向日葵を見ていた。
麦わら帽子をかぶった白いワンピースの黒髪ロングの美少女が。
ここは、ラノベの世界だっただろうか…?そう思ってしまうほど絵になっていた。
サーッと風が吹いて彼女の麦わら帽子が宙に浮く。
おれは思わず手を伸ばしてしまった。
「……すみません。思わずキャッチしてしまいました」
そう謝りながら彼女に帽子を差し出す。
「いえいえ、むしろありがとうございます」
ニコリと笑った彼女は何故か俺の手元を見て固まった。
「………変なこと聞くのですがお兄さん毎年この季節に出会ったことありませんか」
俺は思わず目を見開く。
「俺を知ってるんですか」
「はい。毎年向日葵の絵を描いている姿を見かけて気になっていました」
そう言われ急に恥ずかしくなってきた。なぜ俺は気づかなかったのだろうか。
「でも絵に集中して周りに意識されてなかったようなので……実は毎年あなたの絵を少し楽しみにしてました」
少しはにかみながら話す彼女に胸を射抜かれた。 これは、なんだ。
やたらドキドキ心臓がうるさい。顔が熱い。
なんだこれは
「…っ見られていたなんて…お恥ずかしいものを。でも何故か嬉しいです。ありがとうございます」
日本語がバラバラだ。あぁ、さっきまでは普通に話せていたのに。目の前の彼女から目が離せない。
「今年は…描かないのですか?」
少し上目がちに聞いてくる彼女に僕は苦笑いをこぼす。
「絵ばかり描いていたら親から怒られてしまいまして…昔から言われてはいたのですが。無視ばっかしていたらいよいよあっちも本気を出してきまして。唯一の娯楽まで取り上げようとしてくるんですよね」
ハハハと遠い目をして笑うと次の瞬間彼女の手が俺の手に重なっていた。
え?ナニコレ
「私は何も知らないですけど……でもやめちゃだめです。貴方の大切な存在で、多分曲げちゃだめなのが絵です。自分からは決して手放してはいけないと思います。あんなきれいなものを描ける人が」
真剣な目をして言われ俺は柄にもなく涙がこぼれるかと思った。
あぁ、そういえばだれかに昔も言われたな。
『あなたの絵、すっごくきれいねっ
私お金があったらいっぱい買っていたわ』
って。当日10歳だった俺と同じ年くらいの女の子にキラキラとした瞳で褒められたら、単純な少年は辞めようとしていたものだって続けてしまう。
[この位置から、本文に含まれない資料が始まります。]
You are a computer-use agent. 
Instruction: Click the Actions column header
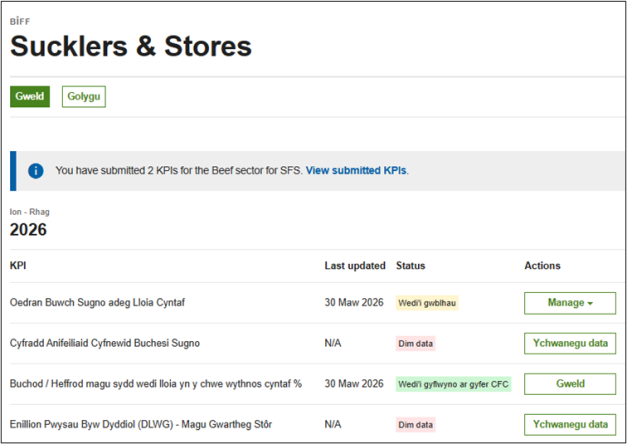542,266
そして、当時の少女と前の彼女は同じ瞳をしていた。あぁ…7年前の少女は彼女だったのかと気づいた。
彼女のあのキラキラとした視線の先には、おれの絵とおれがいた。
数年後
「ねぇ、ぱぱぁーママの絵をまいとしかいてるわよね。なんでここでかくの?」
「んーパパとママの大事な思い出の場所だからね」
「むぅーわたしもかいてよ!!いっつも絵はママばっか」
拗ねたように言う娘の愛らしさに胸がきゅっとなる。
向日葵畑のその中で、おれら家族は笑い合った。
向日葵だけだったその絵に彼女が、その中に娘が、息子が、娘が、孫が増えていくのだった。